From the FDA Drug Label
Deferasirox Tablets for Oral Suspension Deferasirox Tablets Transfusion-Dependent Iron Overload Starting Dose 20 mg/kg/day 14 mg/kg/day Titration Increments 5 mg/kg to 10 mg/kg 3. 5 mg/kg to 7 mg/kg Maximum Dose 40 mg/kg/day 28 mg/kg/day
Iron Overload Management:
- The management of iron overload involves the use of iron chelators such as deferasirox and deferoxamine.
- Deferasirox is administered orally, with a starting dose of 14 mg/kg/day for transfusion-dependent iron overload, and a maximum dose of 28 mg/kg/day.
- Deferoxamine is administered subcutaneously or intravenously, with a recommended dose of 40 mg/kg/day to 50 mg/kg/day over 8 hours to 12 hours for adults, and 20 mg/kg/day to 40 mg/kg/day over 8 hours to 12 hours for pediatric patients.

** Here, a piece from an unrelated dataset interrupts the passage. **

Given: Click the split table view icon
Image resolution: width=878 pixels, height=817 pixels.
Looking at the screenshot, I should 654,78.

- Vitamin C may be given as an adjuvant to iron chelation therapy, in doses up to 200 mg for adults and 50 mg to 100 mg for pediatric patients, to increase the availability of iron for chelation 2, 3.
From the Research
Iron Overload Management
- Iron overload can lead to end-organ failure and death if left untreated, making timely diagnosis and management crucial 4.

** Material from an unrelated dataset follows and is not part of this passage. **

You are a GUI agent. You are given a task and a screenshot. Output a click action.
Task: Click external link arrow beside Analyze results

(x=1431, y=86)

- Phlebotomy is a simple and effective intervention for preventing or reversing organ damage from iron overload in patients with hereditary haemochromatosis 4.

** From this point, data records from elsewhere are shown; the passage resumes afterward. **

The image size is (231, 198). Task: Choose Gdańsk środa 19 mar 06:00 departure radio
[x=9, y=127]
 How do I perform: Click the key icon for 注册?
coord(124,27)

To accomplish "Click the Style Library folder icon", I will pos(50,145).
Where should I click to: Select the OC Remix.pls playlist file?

- Deferasirox has been shown to be well-tolerated and effective in reducing iron burden in patients with hereditary hemochromatosis, and could be a safe alternative to phlebotomy in selected patients 5.
Chelation Therapy
- Chelators such as deferoxamine, deferiprone, and deferasirox can affect both iron absorption and excretion, and have been used effectively in reversing the toxic side effects of iron overload 6.
- Combined subcutaneous (deferoxamine) and oral (deferiprone) treatment seems to hold particular promise for iron mobilization using chelation and phlebotomy 7.
- Iron chelation therapy is required in the treatment of many patients who have combined secondary and transfusional iron overload due to disorders in erythropoiesis 8.
Treatment Options
- Phlebotomy is the initial treatment of choice in haemochromatosis, while chelation is a mainstay in the treatment of transfusional siderosis 7.
- Deferoxamine treatment has been shown to be effective in preventing iron-induced tissue injury and in prolonging life expectancy in patients with beta-thalassemia who undergo regular transfusions 8.
- The use of oral chelators such as deferiprone and deferasirox has shown promise, but work is continuing on the development of new orally effective iron chelators 7, 8.